# WORK REQUEST:
Scan the lines below; pull out those with "computer".

# RECORD SET:
______
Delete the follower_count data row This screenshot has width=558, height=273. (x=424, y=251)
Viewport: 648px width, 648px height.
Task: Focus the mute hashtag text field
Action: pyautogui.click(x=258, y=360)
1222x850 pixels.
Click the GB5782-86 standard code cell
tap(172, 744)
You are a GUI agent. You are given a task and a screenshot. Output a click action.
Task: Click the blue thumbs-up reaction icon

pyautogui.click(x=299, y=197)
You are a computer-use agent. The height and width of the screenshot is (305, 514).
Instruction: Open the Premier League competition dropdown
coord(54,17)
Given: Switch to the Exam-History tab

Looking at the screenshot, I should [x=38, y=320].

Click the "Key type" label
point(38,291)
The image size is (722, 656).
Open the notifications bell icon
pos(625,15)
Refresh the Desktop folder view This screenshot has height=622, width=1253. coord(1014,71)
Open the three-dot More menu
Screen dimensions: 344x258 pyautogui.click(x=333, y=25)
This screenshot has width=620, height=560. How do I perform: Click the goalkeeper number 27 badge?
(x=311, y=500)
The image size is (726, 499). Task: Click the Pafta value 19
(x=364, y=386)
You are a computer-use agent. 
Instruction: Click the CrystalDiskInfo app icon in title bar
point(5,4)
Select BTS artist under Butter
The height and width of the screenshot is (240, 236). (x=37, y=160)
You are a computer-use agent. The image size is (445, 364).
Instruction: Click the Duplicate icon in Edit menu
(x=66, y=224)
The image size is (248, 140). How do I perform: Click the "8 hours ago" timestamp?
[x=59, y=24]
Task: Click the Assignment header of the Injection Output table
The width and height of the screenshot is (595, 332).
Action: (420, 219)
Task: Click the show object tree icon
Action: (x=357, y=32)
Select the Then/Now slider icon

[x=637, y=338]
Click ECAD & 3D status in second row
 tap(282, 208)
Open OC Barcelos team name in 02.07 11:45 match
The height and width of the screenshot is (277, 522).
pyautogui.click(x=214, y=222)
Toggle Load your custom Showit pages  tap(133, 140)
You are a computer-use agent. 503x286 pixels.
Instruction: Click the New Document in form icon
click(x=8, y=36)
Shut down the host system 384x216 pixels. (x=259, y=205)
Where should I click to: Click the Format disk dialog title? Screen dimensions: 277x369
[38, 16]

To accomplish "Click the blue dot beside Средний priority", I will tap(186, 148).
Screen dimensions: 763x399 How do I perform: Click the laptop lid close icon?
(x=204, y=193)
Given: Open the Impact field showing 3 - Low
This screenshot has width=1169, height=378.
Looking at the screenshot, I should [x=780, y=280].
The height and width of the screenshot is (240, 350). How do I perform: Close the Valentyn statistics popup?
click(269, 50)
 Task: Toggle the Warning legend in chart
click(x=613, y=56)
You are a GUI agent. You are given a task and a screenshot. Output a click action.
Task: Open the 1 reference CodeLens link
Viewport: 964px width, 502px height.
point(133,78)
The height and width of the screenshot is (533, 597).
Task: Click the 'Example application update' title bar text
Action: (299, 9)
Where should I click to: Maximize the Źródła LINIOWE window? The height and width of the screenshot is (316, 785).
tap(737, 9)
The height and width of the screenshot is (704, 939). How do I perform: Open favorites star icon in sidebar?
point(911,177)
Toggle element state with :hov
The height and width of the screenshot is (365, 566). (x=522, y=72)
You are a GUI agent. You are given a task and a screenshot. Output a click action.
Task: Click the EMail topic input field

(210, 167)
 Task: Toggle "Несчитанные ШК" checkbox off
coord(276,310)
______
# TASK OUTPUT:
You are a computer-use agent. The height and width of the screenshot is (305, 514).
You are a computer-use agent. 
You are a computer-use agent. The image size is (445, 364).
You are a computer-use agent. 503x286 pixels.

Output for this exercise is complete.